Oskar Maria Graf, der bayerische Weltschriftsteller, war Pazifist. Wegen Befehlsverweigerung kam der junge Soldat Graf 1915 ins Irrenhaus, sein militärischer Vorgesetzter bezeichnete ihn als „Schandfleck der bayerischen Armee“. Graf floh später vor Hitler ins Exil, er lebte samt Lederhose in New York. Auf den ersten Stationen seiner Flucht schrieb er einen bis heute ziemlich unbekannten Roman – „Der Abgrund“, der das Wüten der Nazis in München schon vor der sogenannten Machtergreifung packend beschreibt. Man muss das lesen, heute, in den Zeiten der braunen Jahrestage.

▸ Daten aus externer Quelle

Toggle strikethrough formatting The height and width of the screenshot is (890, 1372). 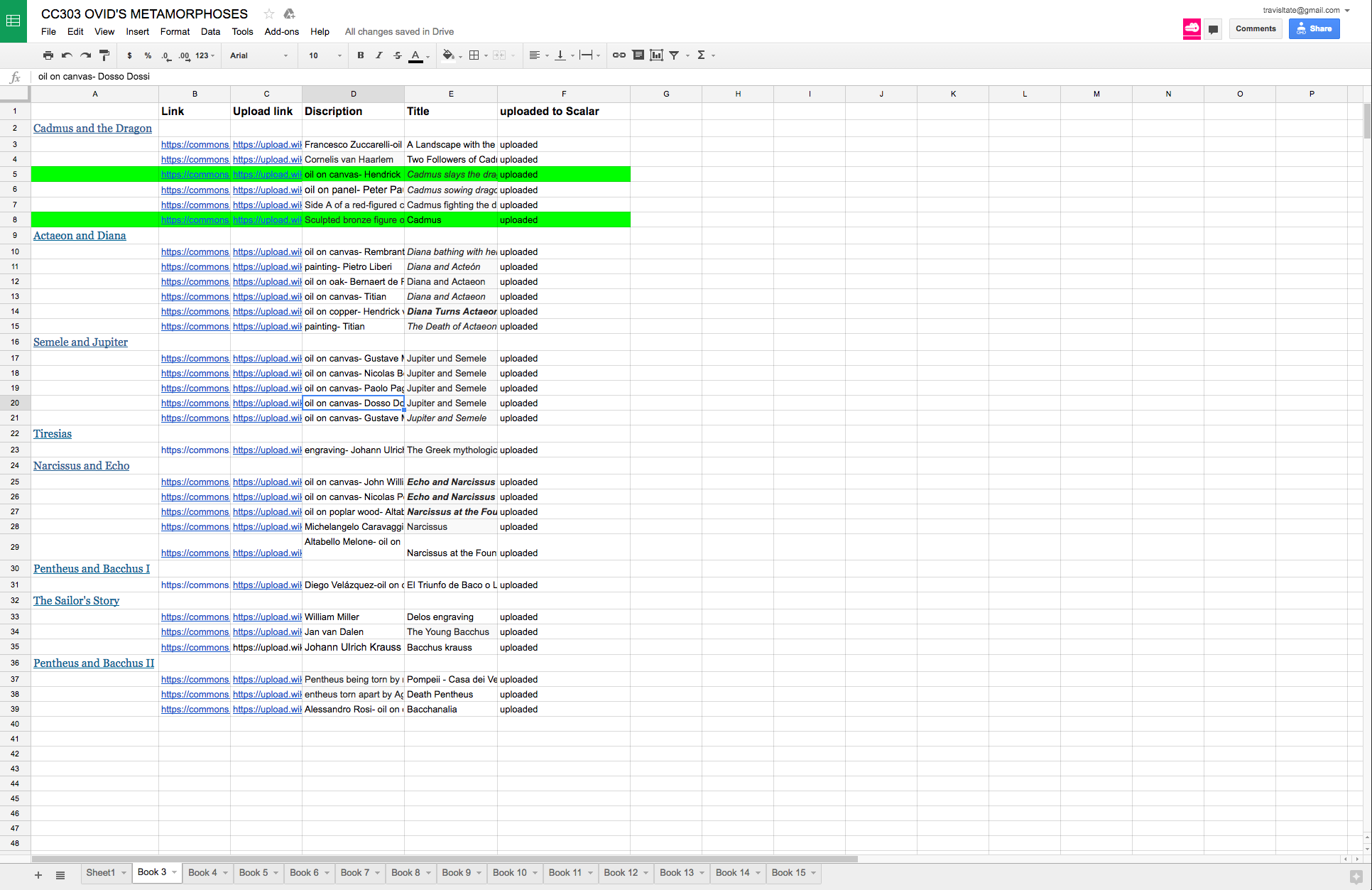click(x=398, y=55)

Im Zentrum des Graf-Romans vom „Abgrund“ steht das Schicksal von Joseph Hochegger, eines aufrechten Sozialdemokraten, der das Herz, den Geist und die Leidenschaft für eine soziale Politik hat. Hannes S. Macher vom Literaturportal Bayern hat herausgefunden, wer das Vorbild für die Hauptfigur war: Es war wohl der 1884 im oberpfälzischen Auerbach in einfachen Verhältnissen geborene Karl Sebastian Preis, der in der Weimarer Republik berufsmäßiger Münchner Stadtrat und Leiter der Wohnungs- und Siedlungsreferats war; nach ihm ist heute ein Platz in München benannt. Auf der Basis seiner „Denkschrift zur Lage und Beseitigung der Wohnungsnot in München“ entwickelte Preis ein großzügiges Bauprogramm für gemeinnützige Wohnungen. Von 1928 bis zu seiner Amtsenthebung durch die Nazis war er dann höchst erfolgreicher Aufsichtsratsvorsitzender der „Gemeinnützige Wohnungsfürsorge AG“, kurz GEWOFAG. An ihm und am Schicksal seiner Familie entwickelt Oskar Maria Graf den „Sturz Deutschlands in Bodenlose“, wie Jean Amery schrieb. „Der Abgrund“ ist erstmals 1936 publiziert worden. Man muss in der Vergangenheit lesen um den Blick zu haben für die Gefahren der Gegenwart.

Oskar Maria Graf: Der Abgrund. Ein Zeitroman. Der Roman ist 2020 neu erschienen im Allitera-Verlag, Edition Monacensia, er hat 424 Seiten und kostet 28 Euro.